▶ [What to work on] Of the entries below, return only those lines from the line with "Screen dimensions: 697x623" to the line with "Click the Belfast", exactly, both included.

▶ [Data extract]
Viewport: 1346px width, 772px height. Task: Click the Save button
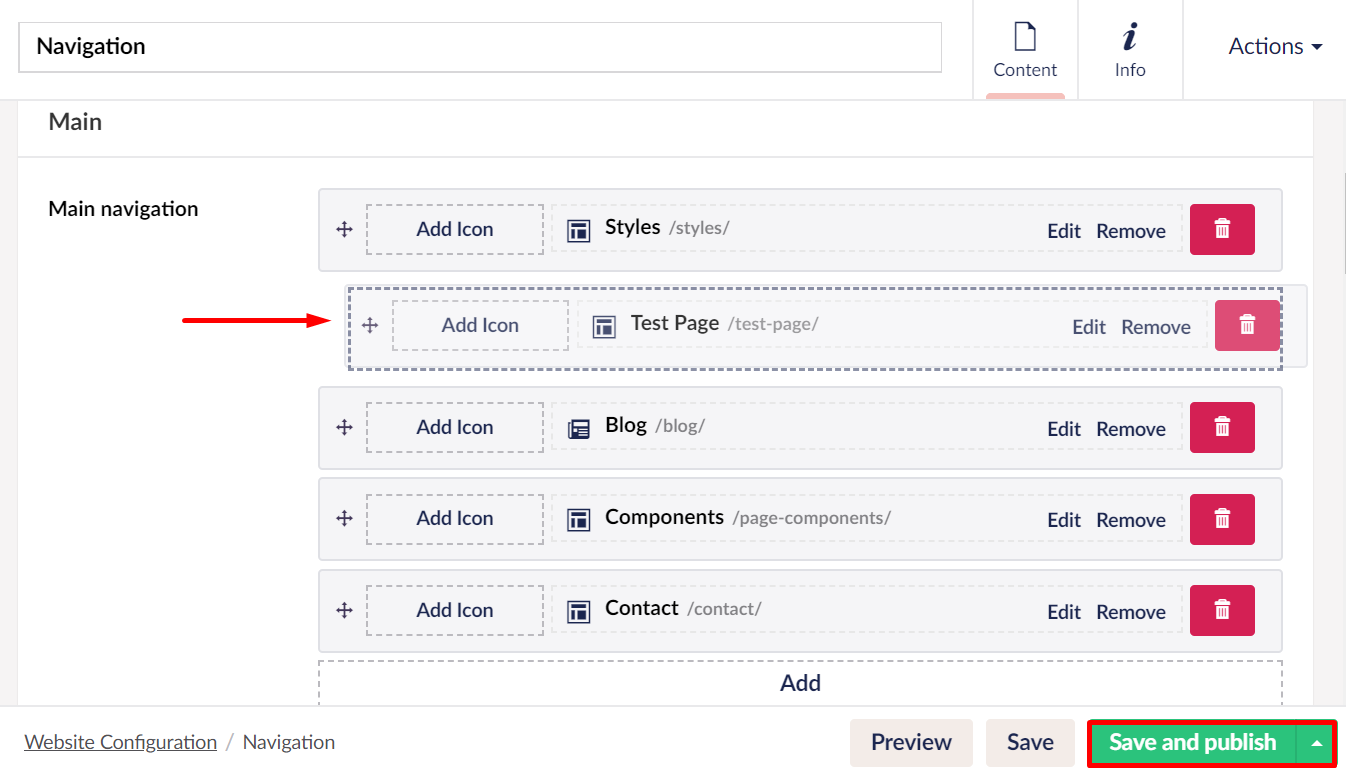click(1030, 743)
==
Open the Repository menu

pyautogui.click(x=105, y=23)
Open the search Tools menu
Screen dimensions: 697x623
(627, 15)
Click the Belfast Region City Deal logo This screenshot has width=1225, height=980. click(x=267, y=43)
--
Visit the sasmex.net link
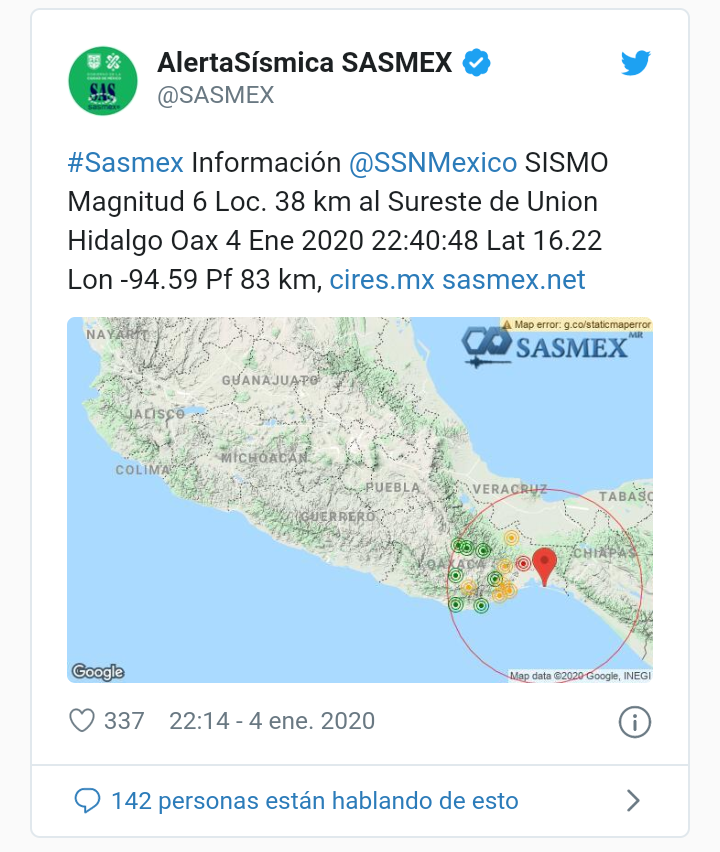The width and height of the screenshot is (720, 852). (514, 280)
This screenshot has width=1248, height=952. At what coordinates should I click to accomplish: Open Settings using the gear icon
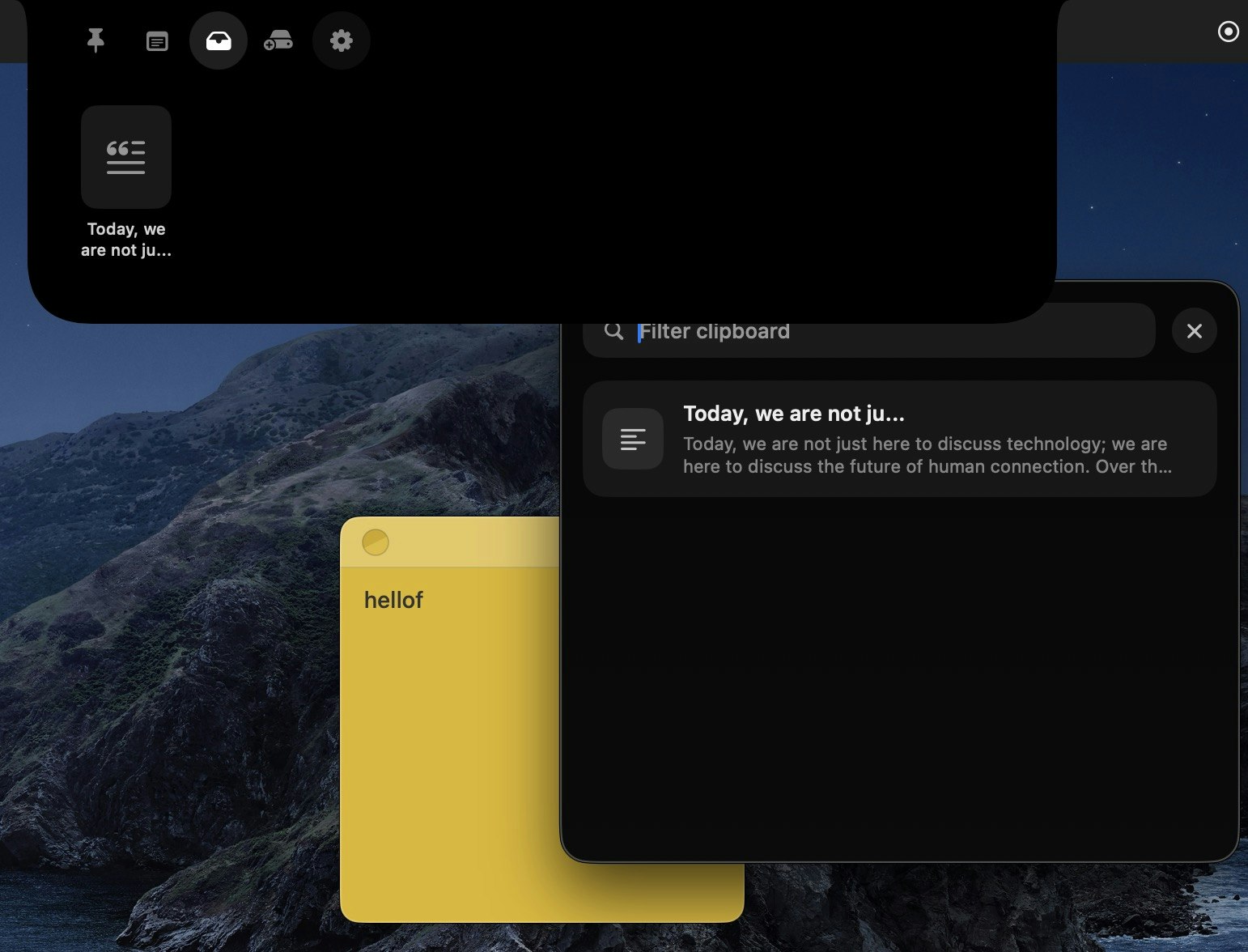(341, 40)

▶ [Output]
Screen dimensions: 697x623
(627, 15)
Click the Belfast Region City Deal logo This screenshot has width=1225, height=980. click(x=267, y=43)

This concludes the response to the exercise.